Work request:
Both the line containing "maintenance services (62, 1906)" and the line containing "Kate­gorien (469, 92)" belong to the span. Output exactly that span from the listing below, and nothing outside it.

※

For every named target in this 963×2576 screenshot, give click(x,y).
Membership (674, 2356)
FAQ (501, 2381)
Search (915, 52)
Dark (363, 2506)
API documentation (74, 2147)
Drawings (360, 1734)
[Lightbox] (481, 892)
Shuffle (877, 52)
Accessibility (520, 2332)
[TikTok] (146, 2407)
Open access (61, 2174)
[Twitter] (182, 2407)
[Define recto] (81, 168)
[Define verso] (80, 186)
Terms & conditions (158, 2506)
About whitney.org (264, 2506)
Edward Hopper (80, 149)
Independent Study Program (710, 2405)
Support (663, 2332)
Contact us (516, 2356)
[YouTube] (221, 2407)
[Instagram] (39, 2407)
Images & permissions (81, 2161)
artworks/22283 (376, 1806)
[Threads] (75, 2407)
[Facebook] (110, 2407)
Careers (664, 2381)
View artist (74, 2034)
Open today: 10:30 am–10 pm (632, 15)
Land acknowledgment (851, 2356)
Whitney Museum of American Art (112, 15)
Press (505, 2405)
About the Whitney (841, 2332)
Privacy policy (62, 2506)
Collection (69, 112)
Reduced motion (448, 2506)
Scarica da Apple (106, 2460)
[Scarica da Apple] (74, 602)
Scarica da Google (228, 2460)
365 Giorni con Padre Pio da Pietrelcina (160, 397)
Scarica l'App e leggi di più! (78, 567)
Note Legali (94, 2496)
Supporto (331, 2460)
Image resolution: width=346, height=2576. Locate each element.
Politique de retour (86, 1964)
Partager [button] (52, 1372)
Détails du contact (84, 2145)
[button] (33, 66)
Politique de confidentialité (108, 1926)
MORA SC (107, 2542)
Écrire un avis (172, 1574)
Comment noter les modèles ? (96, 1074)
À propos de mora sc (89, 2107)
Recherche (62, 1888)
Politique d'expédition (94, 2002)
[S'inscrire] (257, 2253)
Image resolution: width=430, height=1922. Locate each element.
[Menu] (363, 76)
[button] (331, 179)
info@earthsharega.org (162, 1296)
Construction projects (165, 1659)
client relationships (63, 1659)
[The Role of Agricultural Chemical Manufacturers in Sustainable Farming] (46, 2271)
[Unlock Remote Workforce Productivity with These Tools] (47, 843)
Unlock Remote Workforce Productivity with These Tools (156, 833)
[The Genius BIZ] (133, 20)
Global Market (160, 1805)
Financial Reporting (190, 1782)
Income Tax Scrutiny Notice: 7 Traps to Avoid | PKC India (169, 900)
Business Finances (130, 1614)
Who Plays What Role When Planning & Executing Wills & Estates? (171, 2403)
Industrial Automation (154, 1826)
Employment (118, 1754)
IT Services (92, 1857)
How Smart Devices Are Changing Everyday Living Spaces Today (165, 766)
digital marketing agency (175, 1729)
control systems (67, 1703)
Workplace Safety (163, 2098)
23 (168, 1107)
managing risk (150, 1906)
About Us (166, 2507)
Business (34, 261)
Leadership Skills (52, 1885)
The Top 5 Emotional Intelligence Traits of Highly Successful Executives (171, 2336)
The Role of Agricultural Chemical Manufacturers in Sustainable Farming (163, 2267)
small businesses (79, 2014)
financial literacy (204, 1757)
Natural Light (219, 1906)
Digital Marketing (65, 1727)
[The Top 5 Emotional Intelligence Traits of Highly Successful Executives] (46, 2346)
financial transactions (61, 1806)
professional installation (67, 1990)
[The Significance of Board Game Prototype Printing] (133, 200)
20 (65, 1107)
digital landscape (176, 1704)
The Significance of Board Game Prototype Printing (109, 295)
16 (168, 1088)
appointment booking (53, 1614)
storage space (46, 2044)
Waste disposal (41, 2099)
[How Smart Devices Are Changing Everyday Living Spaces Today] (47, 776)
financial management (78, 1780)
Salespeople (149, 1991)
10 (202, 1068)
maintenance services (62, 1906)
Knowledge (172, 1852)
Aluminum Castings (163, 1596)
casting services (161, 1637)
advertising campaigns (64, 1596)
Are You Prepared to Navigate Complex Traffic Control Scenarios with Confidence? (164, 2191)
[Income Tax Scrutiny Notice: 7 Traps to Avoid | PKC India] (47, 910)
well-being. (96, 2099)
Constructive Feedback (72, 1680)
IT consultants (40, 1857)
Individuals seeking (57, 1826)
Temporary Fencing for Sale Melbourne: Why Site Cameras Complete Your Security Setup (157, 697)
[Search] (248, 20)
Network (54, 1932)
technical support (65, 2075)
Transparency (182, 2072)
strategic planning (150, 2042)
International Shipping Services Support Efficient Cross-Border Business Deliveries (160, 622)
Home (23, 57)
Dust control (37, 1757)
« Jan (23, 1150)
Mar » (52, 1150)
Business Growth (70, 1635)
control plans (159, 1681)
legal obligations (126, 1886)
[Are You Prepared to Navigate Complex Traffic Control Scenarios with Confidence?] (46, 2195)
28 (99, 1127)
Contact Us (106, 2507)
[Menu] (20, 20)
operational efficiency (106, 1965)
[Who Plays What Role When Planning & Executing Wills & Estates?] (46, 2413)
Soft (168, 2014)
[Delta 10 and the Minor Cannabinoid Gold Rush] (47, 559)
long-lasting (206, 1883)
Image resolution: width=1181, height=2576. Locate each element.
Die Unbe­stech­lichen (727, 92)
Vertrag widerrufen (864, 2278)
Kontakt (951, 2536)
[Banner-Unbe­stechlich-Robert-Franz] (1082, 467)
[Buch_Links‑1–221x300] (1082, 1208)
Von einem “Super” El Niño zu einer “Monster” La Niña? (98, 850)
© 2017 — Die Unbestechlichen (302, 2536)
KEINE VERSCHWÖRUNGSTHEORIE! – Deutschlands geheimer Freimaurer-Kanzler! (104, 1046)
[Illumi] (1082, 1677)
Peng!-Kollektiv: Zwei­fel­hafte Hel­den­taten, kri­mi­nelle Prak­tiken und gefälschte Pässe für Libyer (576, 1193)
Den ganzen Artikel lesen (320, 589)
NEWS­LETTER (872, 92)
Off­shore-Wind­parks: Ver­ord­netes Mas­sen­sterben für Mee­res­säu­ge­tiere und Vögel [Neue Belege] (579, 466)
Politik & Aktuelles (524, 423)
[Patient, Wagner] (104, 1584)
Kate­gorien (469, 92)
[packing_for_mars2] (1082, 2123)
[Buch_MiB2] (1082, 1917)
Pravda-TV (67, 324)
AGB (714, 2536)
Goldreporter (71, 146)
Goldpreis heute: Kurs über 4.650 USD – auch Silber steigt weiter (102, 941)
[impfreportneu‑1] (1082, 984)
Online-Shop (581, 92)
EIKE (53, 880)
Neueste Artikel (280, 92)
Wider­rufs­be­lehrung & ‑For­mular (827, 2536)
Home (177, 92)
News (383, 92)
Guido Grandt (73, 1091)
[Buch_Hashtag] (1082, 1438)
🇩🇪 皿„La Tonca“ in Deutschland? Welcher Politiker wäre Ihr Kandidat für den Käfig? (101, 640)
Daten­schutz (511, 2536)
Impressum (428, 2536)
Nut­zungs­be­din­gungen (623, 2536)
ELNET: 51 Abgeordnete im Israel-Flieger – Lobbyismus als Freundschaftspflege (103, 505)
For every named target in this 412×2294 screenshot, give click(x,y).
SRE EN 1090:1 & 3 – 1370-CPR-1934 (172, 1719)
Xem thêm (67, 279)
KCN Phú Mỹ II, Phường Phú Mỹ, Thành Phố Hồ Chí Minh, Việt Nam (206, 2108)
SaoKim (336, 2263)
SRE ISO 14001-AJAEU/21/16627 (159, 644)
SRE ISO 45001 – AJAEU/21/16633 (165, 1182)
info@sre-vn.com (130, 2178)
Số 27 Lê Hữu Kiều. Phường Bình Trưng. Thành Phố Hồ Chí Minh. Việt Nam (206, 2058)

※

Result of this exercise:
maintenance services (62, 1906)
Knowledge (172, 1852)
Aluminum Castings (163, 1596)
casting services (161, 1637)
advertising campaigns (64, 1596)
Are You Prepared to Navigate Complex Traffic Control Scenarios with Confidence? (164, 2191)
[Income Tax Scrutiny Notice: 7 Traps to Avoid | PKC India] (47, 910)
well-being. (96, 2099)
Constructive Feedback (72, 1680)
IT consultants (40, 1857)
Individuals seeking (57, 1826)
Temporary Fencing for Sale Melbourne: Why Site Cameras Complete Your Security Setup (157, 697)
[Search] (248, 20)
Network (54, 1932)
technical support (65, 2075)
Transparency (182, 2072)
strategic planning (150, 2042)
International Shipping Services Support Efficient Cross-Border Business Deliveries (160, 622)
Home (23, 57)
Dust control (37, 1757)
« Jan (23, 1150)
Mar » (52, 1150)
Business Growth (70, 1635)
control plans (159, 1681)
legal obligations (126, 1886)
[Are You Prepared to Navigate Complex Traffic Control Scenarios with Confidence?] (46, 2195)
28 (99, 1127)
Contact Us (106, 2507)
[Menu] (20, 20)
operational efficiency (106, 1965)
[Who Plays What Role When Planning & Executing Wills & Estates?] (46, 2413)
Soft (168, 2014)
[Delta 10 and the Minor Cannabinoid Gold Rush] (47, 559)
long-lasting (206, 1883)
Image resolution: width=1181, height=2576. Locate each element.
Die Unbe­stech­lichen (727, 92)
Vertrag widerrufen (864, 2278)
Kontakt (951, 2536)
[Banner-Unbe­stechlich-Robert-Franz] (1082, 467)
[Buch_Links‑1–221x300] (1082, 1208)
Von einem “Super” El Niño zu einer “Monster” La Niña? (98, 850)
© 2017 — Die Unbestechlichen (302, 2536)
KEINE VERSCHWÖRUNGSTHEORIE! – Deutschlands geheimer Freimaurer-Kanzler! (104, 1046)
[Illumi] (1082, 1677)
Peng!-Kollektiv: Zwei­fel­hafte Hel­den­taten, kri­mi­nelle Prak­tiken und gefälschte Pässe für Libyer (576, 1193)
Den ganzen Artikel lesen (320, 589)
NEWS­LETTER (872, 92)
Off­shore-Wind­parks: Ver­ord­netes Mas­sen­sterben für Mee­res­säu­ge­tiere und Vögel [Neue Belege] (579, 466)
Politik & Aktuelles (524, 423)
[Patient, Wagner] (104, 1584)
Kate­gorien (469, 92)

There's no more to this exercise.